Amazon.com Review
Penzler Pick, November 2001: One of the last year's most interesting debuts was Sallie Bissell's
In the Forest of Harm, which introduced Mary Crow, an assistant district attorney in Atlanta, Georgia, who is half Cherokee. Crow had some unfinished business in that book. Her mother was murdered and Mary discovered the body, but the murderer was never brought to justice. She also had residual feelings for an old beau, Jonathan Walkingstick, with whom she resumed their on-again, off-again affair.
At the start of A Darker Justice, Mary once again is in Atlanta when she is called away from a friend's wedding to be told that her mentor and friend, Judge Irene Hannah, may be the next target of a vicious killer who is murdering federal judges. When the judge refuses to accept help from the FBI, the feds ask Mary to intercede on their behalf so that they can put agents on her land to protect her. Hannah will have none of this, but does accept Mary's offer to stay with her as a bodyguard. Then, in one brief moment, she is abducted from under Mary's nose. In a race against time, Mary and FBI agent Dan Safer must try to find her before she, too, is killed.
In an equally compelling parallel story, we meet Tommy Cabe and Willett Pierson, who attend Camp Unakawaya in North Carolina. Their life at the camp, which is part military, part orphanage, is hell under the rule of Robert Wurth. The lives of Tommy, Willett, and Wurth will intersect with that of Mary Crow in an explosion of violence when many of Mary's questions about her mother's murder and her relationship with Jonathan will be resolved.

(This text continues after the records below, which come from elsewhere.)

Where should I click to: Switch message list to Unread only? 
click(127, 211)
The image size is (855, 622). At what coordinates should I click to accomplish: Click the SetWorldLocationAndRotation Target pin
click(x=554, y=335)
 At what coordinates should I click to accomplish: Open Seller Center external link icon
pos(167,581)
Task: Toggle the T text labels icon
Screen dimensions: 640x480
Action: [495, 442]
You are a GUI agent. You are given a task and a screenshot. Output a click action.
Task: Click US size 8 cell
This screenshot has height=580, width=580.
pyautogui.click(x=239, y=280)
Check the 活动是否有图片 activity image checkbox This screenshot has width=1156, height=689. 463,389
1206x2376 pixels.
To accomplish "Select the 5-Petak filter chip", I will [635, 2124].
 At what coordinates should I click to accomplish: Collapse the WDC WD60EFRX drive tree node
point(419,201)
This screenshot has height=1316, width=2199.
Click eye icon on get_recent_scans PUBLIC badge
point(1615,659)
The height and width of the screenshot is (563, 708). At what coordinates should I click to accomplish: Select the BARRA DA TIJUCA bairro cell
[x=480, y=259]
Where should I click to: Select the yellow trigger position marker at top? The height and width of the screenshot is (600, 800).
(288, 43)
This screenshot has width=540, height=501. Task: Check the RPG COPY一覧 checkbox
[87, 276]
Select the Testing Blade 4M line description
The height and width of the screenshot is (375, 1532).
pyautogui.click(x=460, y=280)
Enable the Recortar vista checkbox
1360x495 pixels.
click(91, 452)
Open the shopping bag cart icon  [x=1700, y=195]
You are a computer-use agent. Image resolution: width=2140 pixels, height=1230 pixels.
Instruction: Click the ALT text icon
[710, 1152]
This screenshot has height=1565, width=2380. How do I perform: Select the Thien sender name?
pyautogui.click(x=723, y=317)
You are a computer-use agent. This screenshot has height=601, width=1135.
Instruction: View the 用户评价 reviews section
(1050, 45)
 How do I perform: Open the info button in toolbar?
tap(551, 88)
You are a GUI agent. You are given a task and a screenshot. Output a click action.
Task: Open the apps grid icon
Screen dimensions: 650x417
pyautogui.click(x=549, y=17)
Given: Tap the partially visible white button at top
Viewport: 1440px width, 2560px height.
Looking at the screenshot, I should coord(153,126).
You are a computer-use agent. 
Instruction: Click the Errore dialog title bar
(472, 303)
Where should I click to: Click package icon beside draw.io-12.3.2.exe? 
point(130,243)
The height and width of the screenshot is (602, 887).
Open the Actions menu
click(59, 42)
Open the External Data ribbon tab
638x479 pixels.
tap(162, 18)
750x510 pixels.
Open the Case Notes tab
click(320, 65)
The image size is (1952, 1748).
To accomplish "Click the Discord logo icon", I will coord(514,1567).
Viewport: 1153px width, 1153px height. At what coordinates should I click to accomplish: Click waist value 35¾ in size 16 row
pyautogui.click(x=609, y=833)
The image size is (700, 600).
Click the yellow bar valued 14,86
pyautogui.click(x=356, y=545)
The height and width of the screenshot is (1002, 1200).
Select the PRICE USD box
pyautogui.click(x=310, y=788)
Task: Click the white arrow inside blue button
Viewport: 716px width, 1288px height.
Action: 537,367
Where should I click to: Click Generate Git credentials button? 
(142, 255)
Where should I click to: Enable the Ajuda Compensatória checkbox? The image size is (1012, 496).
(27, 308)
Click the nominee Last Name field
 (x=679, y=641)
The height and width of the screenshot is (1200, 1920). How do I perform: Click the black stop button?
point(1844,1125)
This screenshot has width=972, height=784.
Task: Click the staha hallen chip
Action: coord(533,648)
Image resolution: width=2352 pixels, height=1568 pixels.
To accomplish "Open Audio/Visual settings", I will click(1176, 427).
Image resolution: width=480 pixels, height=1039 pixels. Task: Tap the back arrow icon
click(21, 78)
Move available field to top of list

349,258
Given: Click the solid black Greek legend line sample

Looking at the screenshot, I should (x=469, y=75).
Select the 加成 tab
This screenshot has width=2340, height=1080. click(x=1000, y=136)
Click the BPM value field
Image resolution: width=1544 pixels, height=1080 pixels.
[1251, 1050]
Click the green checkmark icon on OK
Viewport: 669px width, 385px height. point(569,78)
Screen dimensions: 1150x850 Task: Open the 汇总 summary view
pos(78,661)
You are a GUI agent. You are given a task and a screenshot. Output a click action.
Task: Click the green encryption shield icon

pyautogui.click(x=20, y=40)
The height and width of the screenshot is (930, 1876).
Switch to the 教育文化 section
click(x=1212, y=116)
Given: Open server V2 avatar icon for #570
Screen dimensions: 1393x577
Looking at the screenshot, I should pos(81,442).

While I was a great fan of her first book, Bissell has written a second that is even better. --Otto Penzler
From Publishers Weekly
For those who missed Bissell's well-received debut thriller, In the Forest of Harm, Bissell briefly sums it up at the beginning of her second offering. Atlanta prosecutor Mary Crow, while at the wedding of her dearest friend, Alexandria McCrimmon, reflects on the horrific events that unfolded 14 months before: "Alex had accompanied Mary on a camping trip in the Nantahalah Forest. The trip had turned bad when Alex had been abducted by a psychopathic trapper. Ultimately she'd been airlifted from the Appalachian forests, half-naked and nearly beaten to death." If that sounds like a bad trip, the goings-on this time are even worse. A powerful, secretive right-wing cabal called FaithAmerica which has its eyes on the U.S. presidency has been using students at Camp Unakawaya, a last-chance military school for teenage boys, to knock off federal judges who veer too far to the left in terms of legislating racial equality. One of the school's students the only one ever to win the coveted Black Feather for total dedication goes too far and messily beheads a female judge, calling undue attention to the previous deaths. The next victim appears to be Mary's friend and mentor, Judge Irene Hannah, but Hannah stubbornly refuses protection, so of course Mary is the only one who can save her. This takes her back into the woods and the arms of her former lover, the enigmatic Jonathan Walkingstick, and finally underground into some dank caverns where truth and justice lie. Bissell's narrative drive should carry readers right along, despite some farfetched aspects to the story.